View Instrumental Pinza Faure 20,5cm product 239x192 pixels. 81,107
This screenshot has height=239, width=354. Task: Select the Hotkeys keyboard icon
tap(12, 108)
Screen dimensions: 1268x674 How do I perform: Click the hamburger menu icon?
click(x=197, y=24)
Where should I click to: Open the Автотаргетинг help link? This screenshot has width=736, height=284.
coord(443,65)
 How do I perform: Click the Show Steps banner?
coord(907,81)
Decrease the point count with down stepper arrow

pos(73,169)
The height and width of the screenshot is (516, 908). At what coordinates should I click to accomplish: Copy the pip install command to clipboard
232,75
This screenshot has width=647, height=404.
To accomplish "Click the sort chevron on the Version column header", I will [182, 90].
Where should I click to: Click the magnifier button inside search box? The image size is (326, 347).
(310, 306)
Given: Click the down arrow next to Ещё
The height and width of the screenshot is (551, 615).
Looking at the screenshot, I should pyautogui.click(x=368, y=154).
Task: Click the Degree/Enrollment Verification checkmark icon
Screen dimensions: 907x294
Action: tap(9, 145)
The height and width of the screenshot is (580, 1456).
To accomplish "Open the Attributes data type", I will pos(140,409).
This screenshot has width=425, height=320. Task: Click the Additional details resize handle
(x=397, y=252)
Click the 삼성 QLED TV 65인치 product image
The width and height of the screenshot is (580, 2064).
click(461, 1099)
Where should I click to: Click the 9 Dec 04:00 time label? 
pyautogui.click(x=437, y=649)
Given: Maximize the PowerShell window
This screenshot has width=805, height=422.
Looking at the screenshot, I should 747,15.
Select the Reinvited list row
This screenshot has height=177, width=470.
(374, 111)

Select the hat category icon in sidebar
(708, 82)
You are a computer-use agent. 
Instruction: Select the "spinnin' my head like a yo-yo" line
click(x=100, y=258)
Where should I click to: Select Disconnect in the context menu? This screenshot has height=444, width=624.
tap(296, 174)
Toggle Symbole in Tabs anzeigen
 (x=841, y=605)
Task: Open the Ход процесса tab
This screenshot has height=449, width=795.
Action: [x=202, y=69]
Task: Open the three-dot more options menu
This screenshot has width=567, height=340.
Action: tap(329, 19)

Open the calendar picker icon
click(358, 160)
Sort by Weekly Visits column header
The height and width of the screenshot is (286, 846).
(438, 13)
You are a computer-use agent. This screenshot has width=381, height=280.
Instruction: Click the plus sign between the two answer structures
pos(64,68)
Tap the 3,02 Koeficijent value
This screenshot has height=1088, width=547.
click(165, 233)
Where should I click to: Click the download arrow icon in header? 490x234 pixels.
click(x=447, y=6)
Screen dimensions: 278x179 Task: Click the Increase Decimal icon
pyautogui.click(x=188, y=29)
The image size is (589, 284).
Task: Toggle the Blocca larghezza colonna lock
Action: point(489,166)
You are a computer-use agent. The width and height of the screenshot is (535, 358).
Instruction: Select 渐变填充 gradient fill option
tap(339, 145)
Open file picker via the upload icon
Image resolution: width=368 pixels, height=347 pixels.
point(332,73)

--

# ASSIGNED TASK:
Every line from the one that contains "Instruction: Select 渐变填充 gradient fill option" down to and including the last line of the records above must be set down exactly, with nothing else.

# YOUR RESPONSE:
Instruction: Select 渐变填充 gradient fill option
tap(339, 145)
Open file picker via the upload icon
Image resolution: width=368 pixels, height=347 pixels.
point(332,73)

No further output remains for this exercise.